▶ _Your task_
Retype the lines below exactly, but only those from the line that has "Where should I" through the line that has "Task: Expand the Finance section chevron". Omit every picture.
== Records shown
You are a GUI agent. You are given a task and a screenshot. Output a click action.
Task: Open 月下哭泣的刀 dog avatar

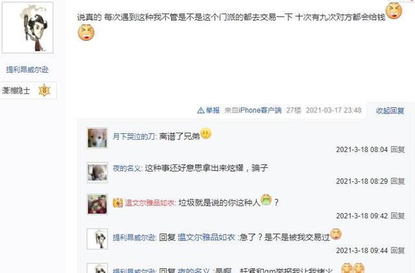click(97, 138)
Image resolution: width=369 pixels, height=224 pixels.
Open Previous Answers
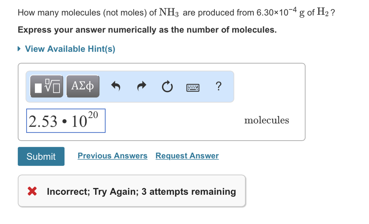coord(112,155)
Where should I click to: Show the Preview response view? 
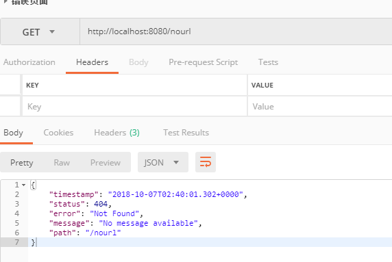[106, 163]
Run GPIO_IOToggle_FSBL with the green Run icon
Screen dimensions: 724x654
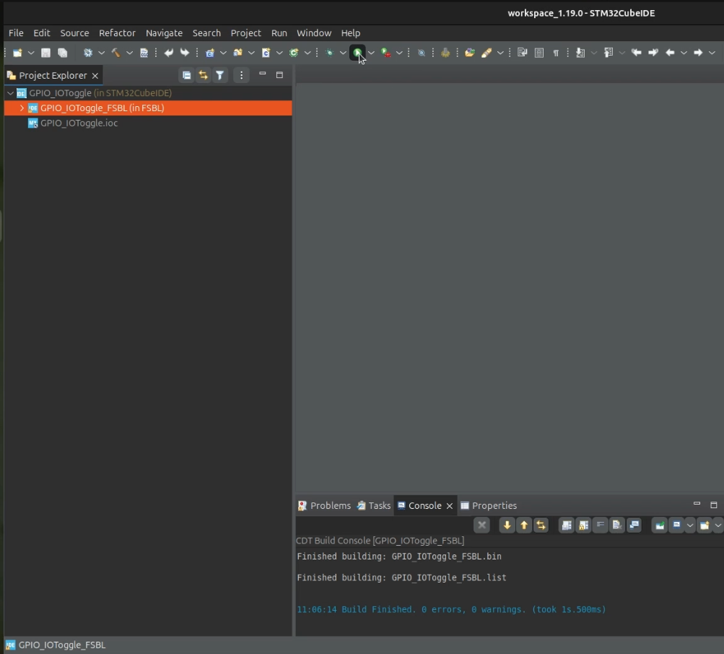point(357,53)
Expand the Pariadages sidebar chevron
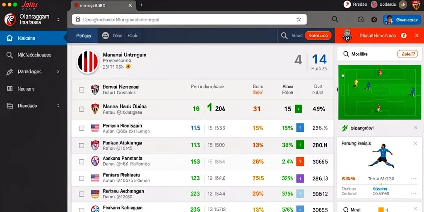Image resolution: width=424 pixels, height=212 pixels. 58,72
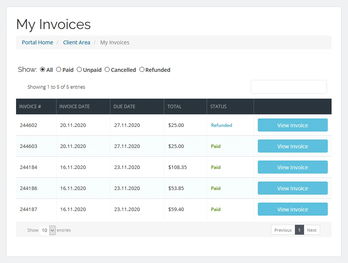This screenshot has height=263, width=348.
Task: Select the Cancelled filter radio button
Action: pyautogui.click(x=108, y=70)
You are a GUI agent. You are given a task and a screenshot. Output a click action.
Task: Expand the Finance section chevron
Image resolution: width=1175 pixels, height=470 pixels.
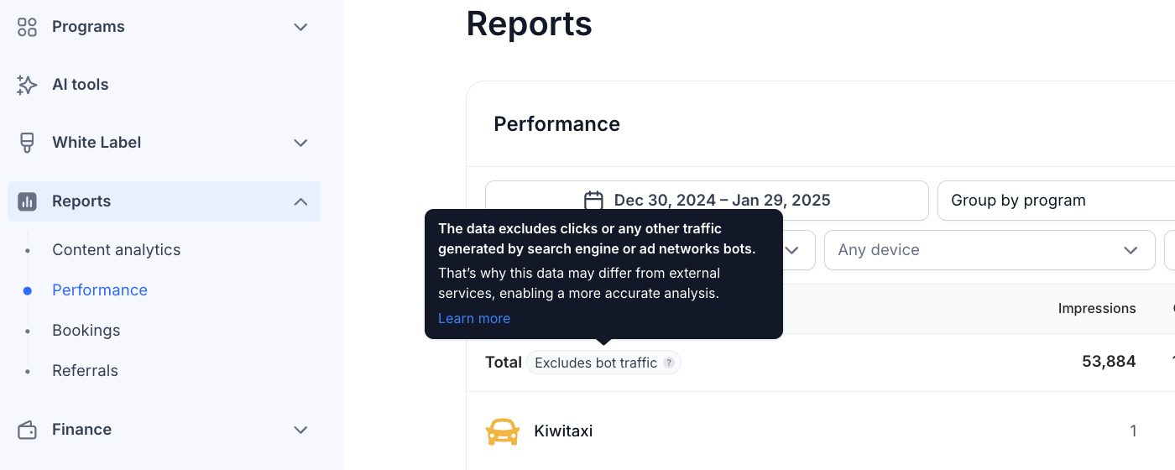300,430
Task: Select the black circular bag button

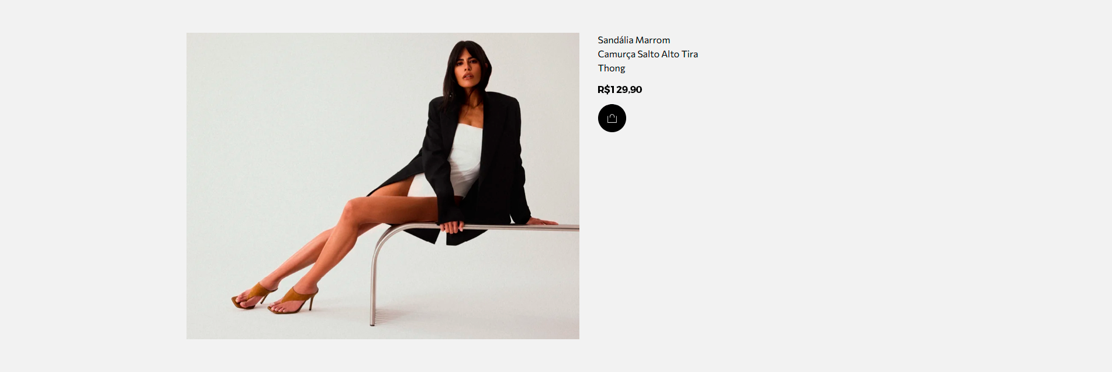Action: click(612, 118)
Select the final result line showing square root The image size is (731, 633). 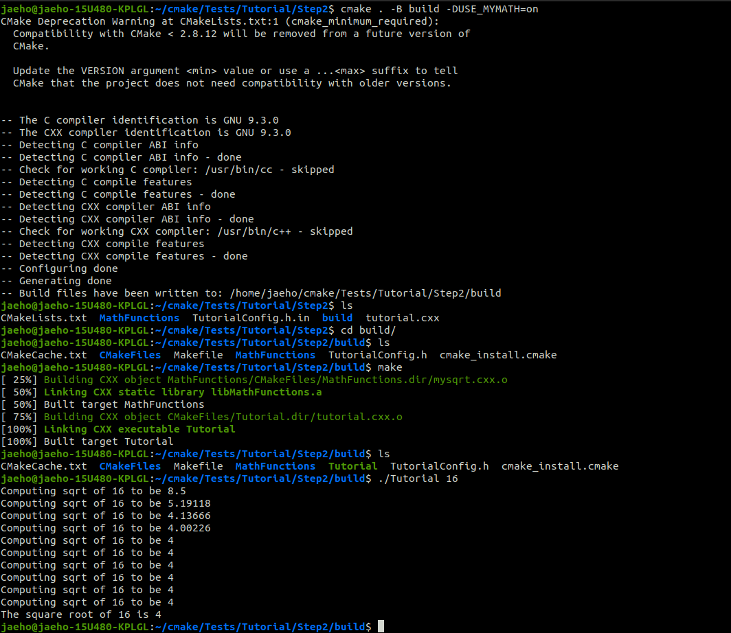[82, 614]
====
▶ _Response area_
Where should I click to: Show the Preview response view? 
[106, 163]
Run GPIO_IOToggle_FSBL with the green Run icon
Screen dimensions: 724x654
point(357,53)
Expand the Pariadages sidebar chevron
Image resolution: width=424 pixels, height=212 pixels. 58,72
This screenshot has height=263, width=348.
Task: Select the Cancelled filter radio button
Action: pyautogui.click(x=108, y=70)
You are a GUI agent. You are given a task and a screenshot. Output a click action.
Task: Expand the Finance section chevron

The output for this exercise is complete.